Today, the world of the 19th Century seems like a completely foreign place. Images from the period make life look so primitive. Sooty factories, horse-drawn carriages, and grainy, faded photographs make the 1800s appear to be a place that has little in common with our modern, high-tech, comfortable society. A closer look, however, reveals a time in which so many of the modern advancements we take for granted today claim their origins in the 19th Century.
The Steam Engine
With so many ways to power industry and transportation today, steam engines seem like ancient technology. But in the 19th Century, the steam engine revolutionized the speed at which people traveled, and fundamentally changed how work was done and even led to the growth of urban life. In many ways, the modern era of the machine was born once the power of steam was harnessed.
While the practical steam engine was first invented in the early 1700s by Thomas Newcomen and greatly enhanced in the late 1700s by Scotsman James Watt and others, its uses were relatively limited. These engines were primarily used to facilitate mining operations. As the 18th Century came to a close, small numbers of steam engines were employed to pump water over mill wheels, allowing some factories to use the resulting power to automate procedures. By the beginning of the 19th Century, however, steam technology was poised to change world.
Experiments with steam locomotives early in the century led to the first commercial use of steam engine-powered railroads in England by 1825. The technology spread quickly and changed transportation forever. In the United States, less than 40 miles of track existed in 1830. Just 30 years later, 29,000 miles of track crossed the country. The effects on travel are hard for a modern person to imagine. Prior to railroad transportation, crossing the United States could take six months. After the completion of an American transcontinental railroad in 1869, a person could make the trip in less than a week. Similarly, the 19th Century saw the maturing of steamships, which provided enough power to transport people and cargo against currents and prevailing winds.
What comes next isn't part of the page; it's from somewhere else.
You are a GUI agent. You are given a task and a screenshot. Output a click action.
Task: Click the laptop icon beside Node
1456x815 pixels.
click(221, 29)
The use of steam engines also impacted factories themselves. No longer did factories have to be close to a running source of water. This meant that factories could be built next to rail lines or even within cities themselves, leading to great advancements in productivity and increasingly high rates of urban growth. In short, steam power shrank the world, provided exponentially more power for human endeavors, and facilitated the birth of the modern city.